Sabrina Schwarz: Unsere Zielgruppe, die Mercedes-Benz LKW-Verkäufer sollen mit Hilfe von C-Sales 3.0 unsere B2B-Kunden besser verstehen und durch die Customer Journey gezielt begleiten können. Dafür ist es wichtig, dass sich unsere Teilnehmer in jedem Schritt der Customer Journey in den Kunden hineinversetzen, die Erwartungen und Ansprüche nachvollziehen können und verstehen, was den Kunden aus seinem geschäftlichen Umfeld heraus bewegt. Damit dies im Training mit konkreten Beispielen geschieht, haben wir unsere drei Kunden-Personas entwickelt. Jede Persona hat eigene geschäftliche Rahmenbedingungen, Kaufmotive, Anforderungen an das Produkt sowie entsprechende Service- & Finanzierungslösungen. Im Rahmen der Learner Journey treffen unsere Teilnehmer immer wieder auf diese Kundenpersonas und lernen diese immer besser kennen und verstehen. Analog eines realen Kaufprozesses vertieft sich die Kundenbeziehung und das Verständnis zwischen dem Verkäufer und seinem Kunden über die Schritte wie beispielsweise der Bedarf- & Bedürfnisanalyse, der Angebotserstellung, etc. Uns war es wichtig, hier mit möglichst konkreten Beispielen zu arbeiten, gleichzeitig haben aber auch hier die Märkte wieder die Möglichkeit, die Kundenpersonas wo nötig zu adaptieren.

eLearning Journal: Wie wurde in dem Projekt der nachhaltige Lerntransfer sichergestellt?

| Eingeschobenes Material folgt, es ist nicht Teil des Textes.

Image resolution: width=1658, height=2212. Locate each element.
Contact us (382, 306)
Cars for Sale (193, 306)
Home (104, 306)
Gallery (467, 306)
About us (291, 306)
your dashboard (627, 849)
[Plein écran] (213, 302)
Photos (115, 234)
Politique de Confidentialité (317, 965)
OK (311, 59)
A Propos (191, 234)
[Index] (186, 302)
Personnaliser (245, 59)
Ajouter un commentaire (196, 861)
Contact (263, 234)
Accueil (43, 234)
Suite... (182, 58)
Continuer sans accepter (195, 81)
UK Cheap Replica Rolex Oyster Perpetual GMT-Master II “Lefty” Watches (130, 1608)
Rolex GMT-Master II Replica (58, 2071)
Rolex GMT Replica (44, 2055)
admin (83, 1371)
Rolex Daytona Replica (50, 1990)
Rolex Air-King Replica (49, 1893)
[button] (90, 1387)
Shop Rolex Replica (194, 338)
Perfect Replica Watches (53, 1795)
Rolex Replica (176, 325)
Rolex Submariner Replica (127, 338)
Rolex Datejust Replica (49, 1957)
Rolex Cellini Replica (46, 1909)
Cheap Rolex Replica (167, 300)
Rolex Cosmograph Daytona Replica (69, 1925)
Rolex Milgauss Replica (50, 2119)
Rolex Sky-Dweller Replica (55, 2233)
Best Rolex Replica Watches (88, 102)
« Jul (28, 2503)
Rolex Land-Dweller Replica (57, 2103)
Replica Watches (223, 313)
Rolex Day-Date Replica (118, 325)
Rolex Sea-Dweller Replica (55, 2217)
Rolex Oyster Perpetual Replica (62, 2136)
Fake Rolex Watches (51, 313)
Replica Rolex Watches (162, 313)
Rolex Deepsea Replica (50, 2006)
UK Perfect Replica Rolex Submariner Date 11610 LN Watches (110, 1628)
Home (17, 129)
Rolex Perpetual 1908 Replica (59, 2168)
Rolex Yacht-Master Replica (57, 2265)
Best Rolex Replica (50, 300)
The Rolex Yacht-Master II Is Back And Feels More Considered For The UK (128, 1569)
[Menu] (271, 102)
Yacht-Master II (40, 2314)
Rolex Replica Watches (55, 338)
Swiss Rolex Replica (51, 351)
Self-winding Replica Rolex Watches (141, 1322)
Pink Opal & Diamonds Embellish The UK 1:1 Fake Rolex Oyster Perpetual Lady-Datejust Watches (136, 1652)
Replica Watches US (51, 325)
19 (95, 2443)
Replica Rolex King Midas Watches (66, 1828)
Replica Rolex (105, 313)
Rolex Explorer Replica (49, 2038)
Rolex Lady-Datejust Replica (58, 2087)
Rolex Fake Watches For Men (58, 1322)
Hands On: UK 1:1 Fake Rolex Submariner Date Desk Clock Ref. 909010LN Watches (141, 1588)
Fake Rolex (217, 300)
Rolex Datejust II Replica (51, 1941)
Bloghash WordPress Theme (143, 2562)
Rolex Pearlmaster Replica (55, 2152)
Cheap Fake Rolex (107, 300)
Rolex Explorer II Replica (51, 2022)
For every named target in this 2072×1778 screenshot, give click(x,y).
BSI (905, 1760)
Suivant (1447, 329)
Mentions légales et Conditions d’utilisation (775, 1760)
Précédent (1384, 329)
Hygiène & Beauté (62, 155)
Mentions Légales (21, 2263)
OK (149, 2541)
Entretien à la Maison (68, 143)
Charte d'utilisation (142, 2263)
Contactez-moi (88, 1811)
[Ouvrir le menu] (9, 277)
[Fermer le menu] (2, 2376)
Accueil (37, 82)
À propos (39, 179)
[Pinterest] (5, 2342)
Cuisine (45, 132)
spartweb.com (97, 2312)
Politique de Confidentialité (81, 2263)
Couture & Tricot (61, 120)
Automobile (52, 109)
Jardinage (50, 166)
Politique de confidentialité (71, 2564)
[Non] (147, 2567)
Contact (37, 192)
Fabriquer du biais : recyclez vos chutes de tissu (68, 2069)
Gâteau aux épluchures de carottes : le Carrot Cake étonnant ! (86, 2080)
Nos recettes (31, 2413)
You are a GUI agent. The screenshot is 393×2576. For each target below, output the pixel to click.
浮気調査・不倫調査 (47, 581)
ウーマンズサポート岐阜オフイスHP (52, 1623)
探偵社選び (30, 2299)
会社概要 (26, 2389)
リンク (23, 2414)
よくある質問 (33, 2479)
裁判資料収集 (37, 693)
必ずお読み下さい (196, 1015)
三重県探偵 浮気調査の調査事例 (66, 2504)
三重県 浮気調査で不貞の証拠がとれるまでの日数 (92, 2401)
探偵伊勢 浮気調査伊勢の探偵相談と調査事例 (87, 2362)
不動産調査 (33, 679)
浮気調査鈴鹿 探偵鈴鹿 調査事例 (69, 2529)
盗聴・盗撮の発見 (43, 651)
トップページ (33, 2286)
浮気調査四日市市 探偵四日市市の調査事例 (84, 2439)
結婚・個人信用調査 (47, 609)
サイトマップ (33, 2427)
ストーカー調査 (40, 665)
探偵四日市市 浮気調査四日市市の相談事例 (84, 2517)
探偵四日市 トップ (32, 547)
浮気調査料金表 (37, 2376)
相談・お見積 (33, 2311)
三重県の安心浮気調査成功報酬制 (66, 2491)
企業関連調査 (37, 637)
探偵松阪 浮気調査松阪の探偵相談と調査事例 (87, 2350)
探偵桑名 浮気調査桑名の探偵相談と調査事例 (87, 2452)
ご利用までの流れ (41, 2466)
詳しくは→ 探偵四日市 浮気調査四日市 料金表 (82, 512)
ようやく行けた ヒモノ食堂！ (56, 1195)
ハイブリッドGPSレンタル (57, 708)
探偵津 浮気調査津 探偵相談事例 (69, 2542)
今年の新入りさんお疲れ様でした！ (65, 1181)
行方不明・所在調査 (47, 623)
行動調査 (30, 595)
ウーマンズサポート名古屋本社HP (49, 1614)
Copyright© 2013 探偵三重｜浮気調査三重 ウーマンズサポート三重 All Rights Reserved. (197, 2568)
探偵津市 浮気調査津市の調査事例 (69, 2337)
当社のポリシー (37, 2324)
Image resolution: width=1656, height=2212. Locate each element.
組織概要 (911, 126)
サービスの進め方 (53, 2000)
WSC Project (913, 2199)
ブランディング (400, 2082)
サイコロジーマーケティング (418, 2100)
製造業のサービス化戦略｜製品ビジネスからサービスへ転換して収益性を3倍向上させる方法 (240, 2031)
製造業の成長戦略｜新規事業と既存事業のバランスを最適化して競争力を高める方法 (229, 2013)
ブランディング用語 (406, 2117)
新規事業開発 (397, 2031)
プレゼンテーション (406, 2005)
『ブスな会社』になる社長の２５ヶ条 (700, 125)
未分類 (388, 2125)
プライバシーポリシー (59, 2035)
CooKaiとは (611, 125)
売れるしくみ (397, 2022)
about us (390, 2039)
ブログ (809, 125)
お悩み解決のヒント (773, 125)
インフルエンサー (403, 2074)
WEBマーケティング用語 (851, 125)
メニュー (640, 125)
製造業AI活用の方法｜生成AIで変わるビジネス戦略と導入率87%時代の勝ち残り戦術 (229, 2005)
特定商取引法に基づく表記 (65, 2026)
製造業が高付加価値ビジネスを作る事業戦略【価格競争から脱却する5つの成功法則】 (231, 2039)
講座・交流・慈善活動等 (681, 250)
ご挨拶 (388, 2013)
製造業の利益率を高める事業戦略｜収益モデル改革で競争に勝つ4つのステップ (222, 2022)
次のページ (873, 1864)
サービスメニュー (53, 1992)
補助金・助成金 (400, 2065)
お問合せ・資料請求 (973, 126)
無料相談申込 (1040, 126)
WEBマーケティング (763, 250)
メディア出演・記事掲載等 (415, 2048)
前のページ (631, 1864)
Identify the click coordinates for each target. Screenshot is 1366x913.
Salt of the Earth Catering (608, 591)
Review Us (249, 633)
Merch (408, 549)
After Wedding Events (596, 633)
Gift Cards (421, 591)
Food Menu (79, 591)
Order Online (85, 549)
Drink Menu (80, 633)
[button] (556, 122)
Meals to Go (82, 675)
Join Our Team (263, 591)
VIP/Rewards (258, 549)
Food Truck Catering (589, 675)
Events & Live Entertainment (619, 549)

Sabrina Schwarz: Das C-Sales Programm war schon immer als duales Ausbildungskonzept angelegt, d.h. Trainingsphasen wechseln sich mit begleitenden Praxisphasen im Händlerbetrieb ab. Wir haben mit C-Sales 3.0 dieses Konzept weiter verfeinert. Die Praxisphasen im Betrieb werden durch das „Praxisphasenhandbuch“ für die Lerner begleitet, Selbstreflexionen angeleitet und die Umsetzung anhand von Beispielen aus dem Arbeitsalltag reflektiert. Darüber hinaus wird auch zu Beginn jedes Qualifizierungselements die Lernerfahrungen der vorangegangenen Praxisphasen verarbeitet. Ebenso unterstützen Wissenstests die Lerner dabei, den eigenen Lernerfolg zu überprüfen. Das „Finale“ des Lerntransfers stellt sicherlich für die Lerner die Zertifizierungsprüfung dar. Auch hier wird anhand von konkreten Simulationen aus dem Verkäuferalltags die Umsetzung des Gelernten in reales Verhalten überprüft.